Live migration works perfectly when there's only one virtual machine involved. However, if two virtual machines are running on one server and I try to migrate one away to another server, xend starts to migrate the state (copies all the memory, etc) and then I get this error on the domU console:

WARNING: g.e. still in use!
WARNING: leaking g.e. and page still in use!
WARNING: g.e. still in use!
WARNING: leaking g.e. and page still in use!
netif_release_rx_bufs: 0 xfer, 62 noxfer, 194 unused
WARNING: g.e. still in use!
WARNING: leaking g.e. and page still in use!

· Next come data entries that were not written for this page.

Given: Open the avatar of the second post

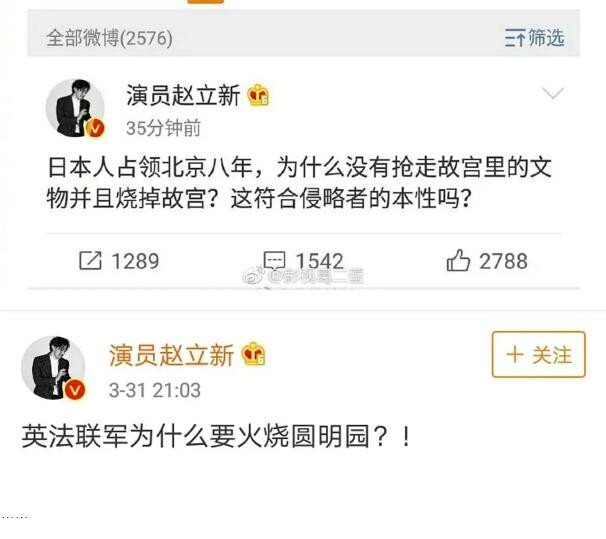Looking at the screenshot, I should tap(53, 367).
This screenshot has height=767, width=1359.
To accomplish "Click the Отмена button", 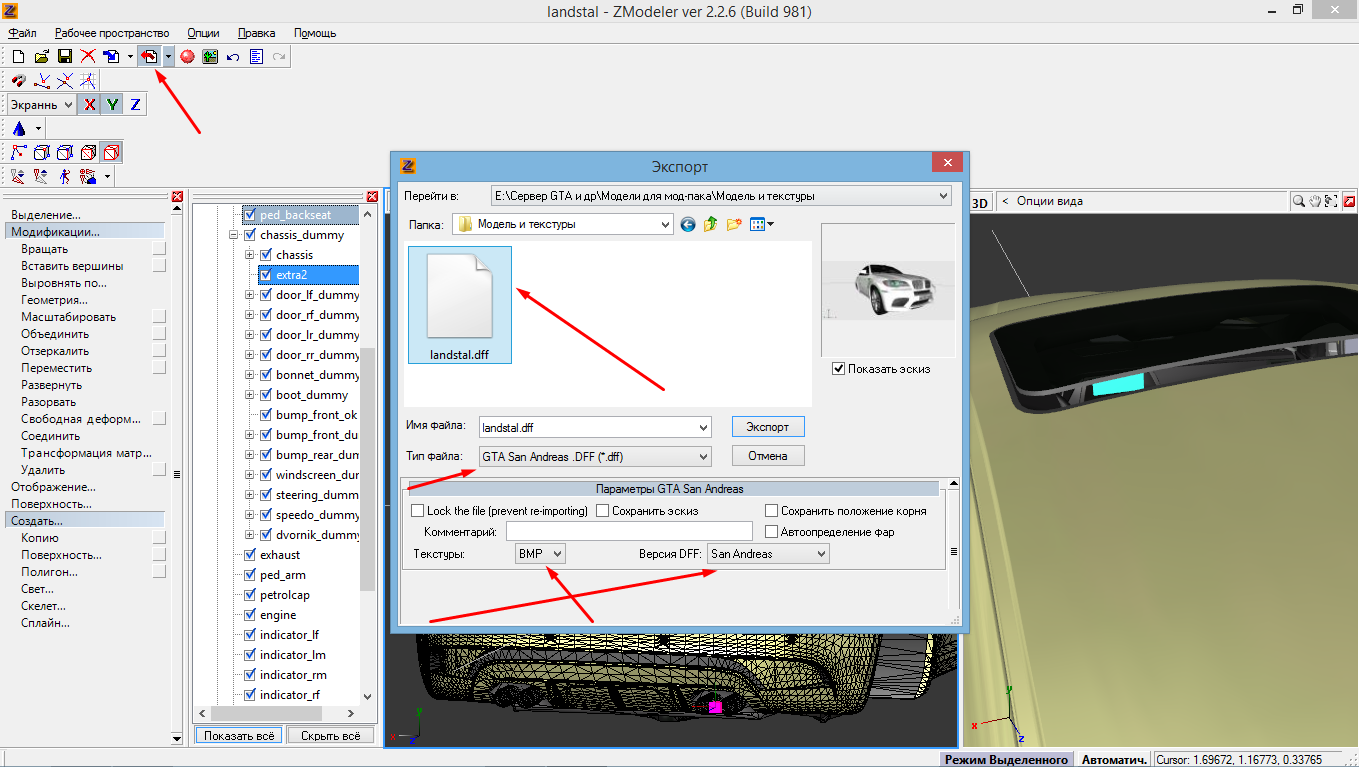I will point(767,456).
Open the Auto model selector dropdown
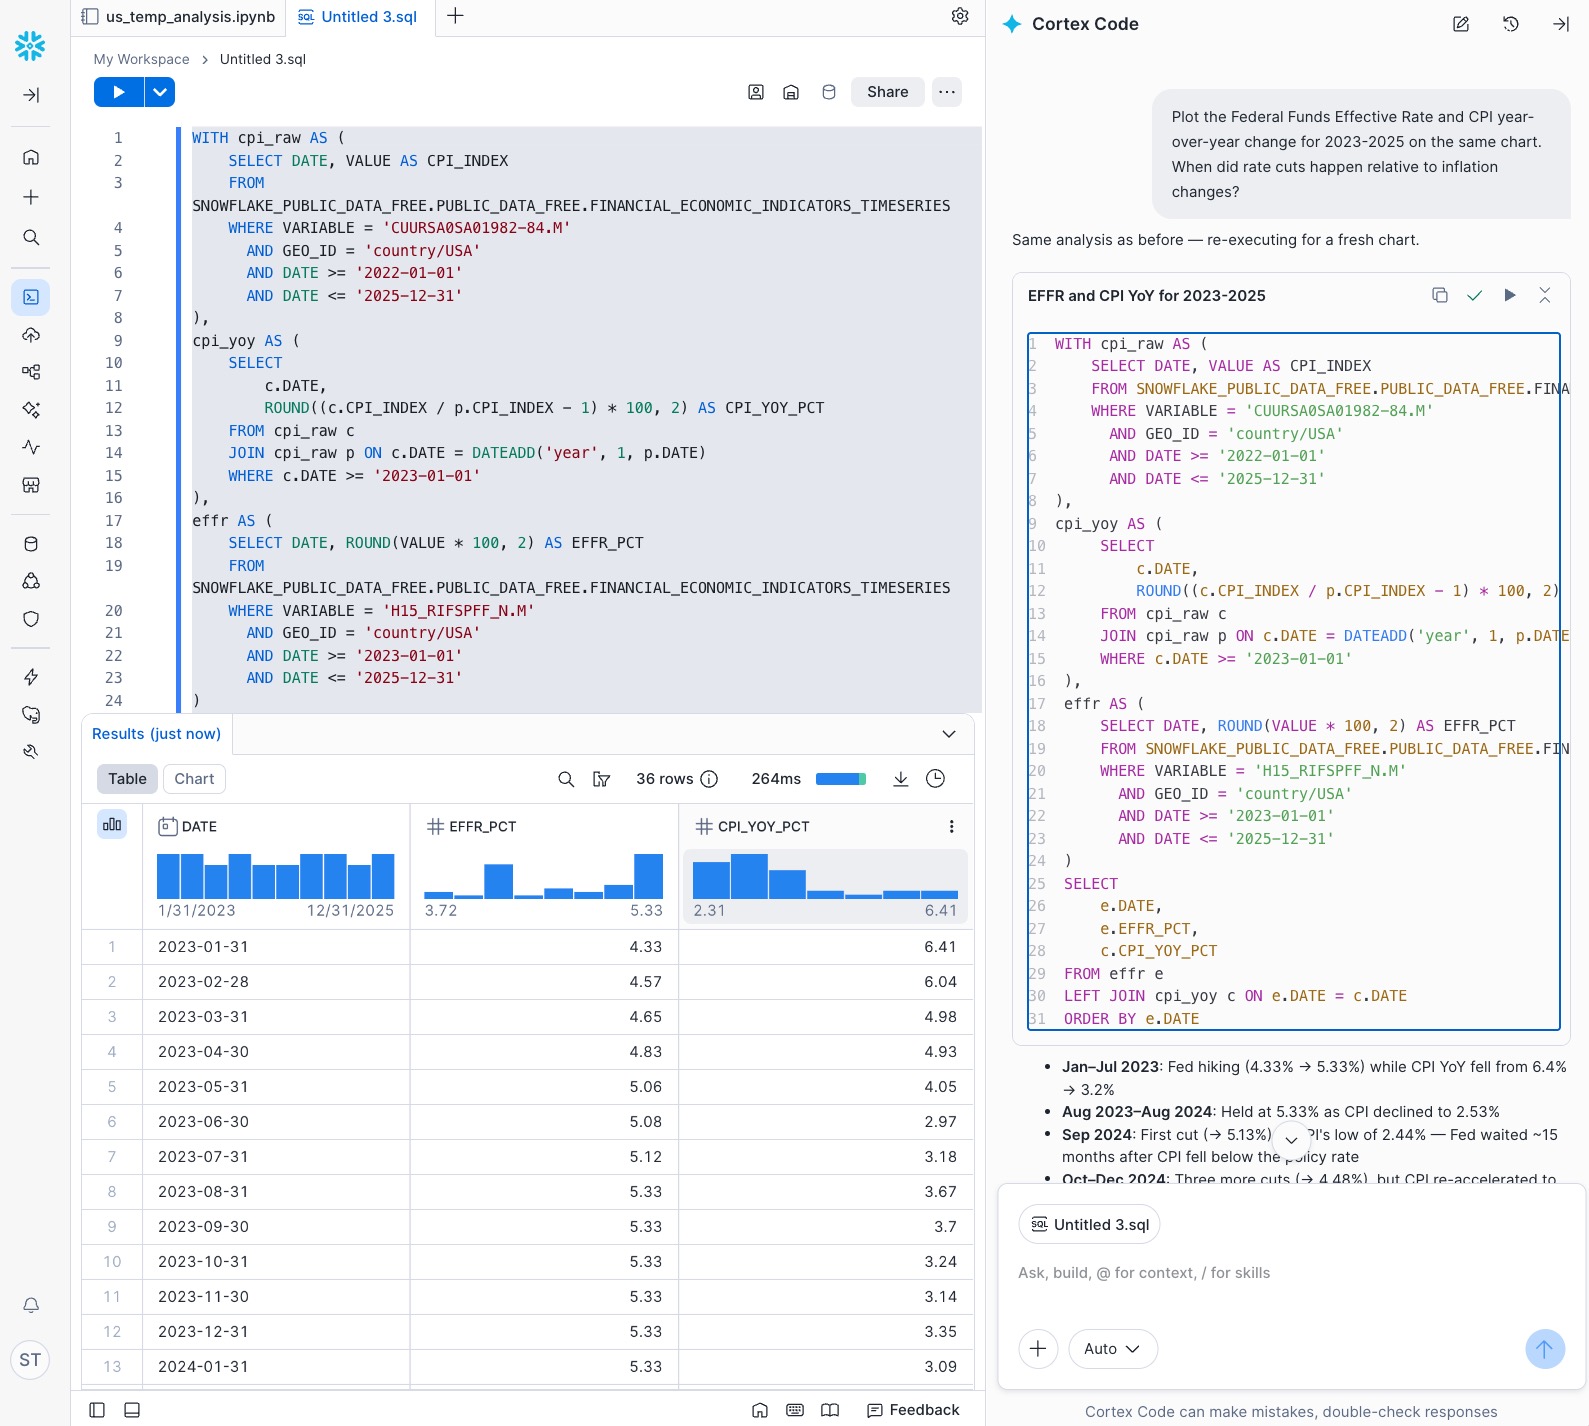The image size is (1589, 1426). (x=1112, y=1349)
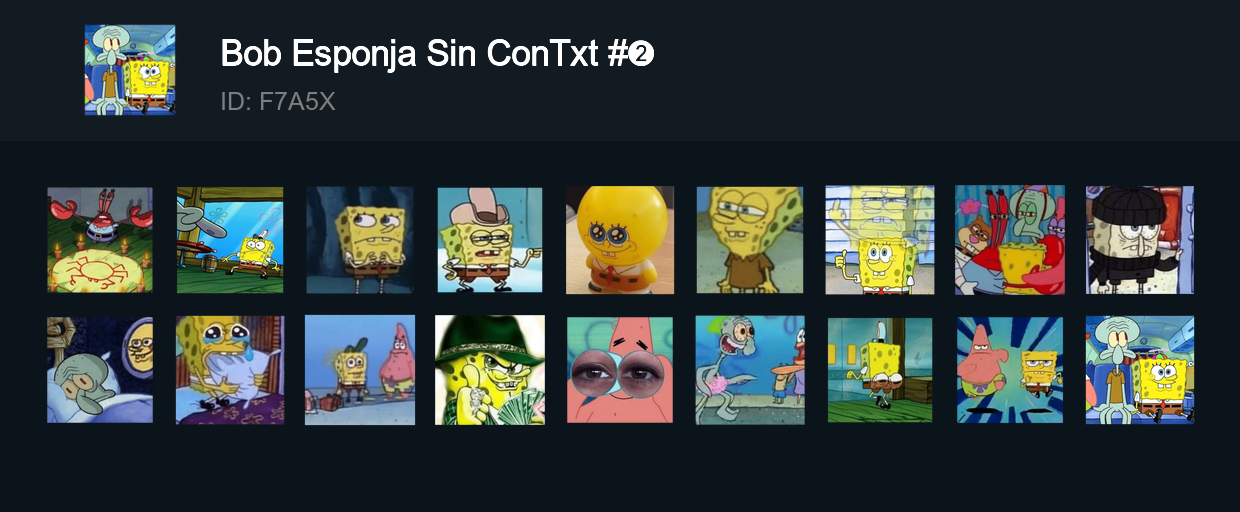Pick the SpongeBob in black beanie sticker
This screenshot has height=512, width=1240.
click(1140, 240)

Apologies for the long email, but I'll also include below the xend.log output from the source dom0 server. I've seen this before on the list and it always relates to network-based shared storage, whether that's iSCSI, DRBD or GNBD (my case). As far as I can tell, the migration works fine and the VM's state transfers completely but then has a problem trying to relinquish device 51712 (which is the xvda disk). The 'exception looking up device number for xvda' also has me suspicious.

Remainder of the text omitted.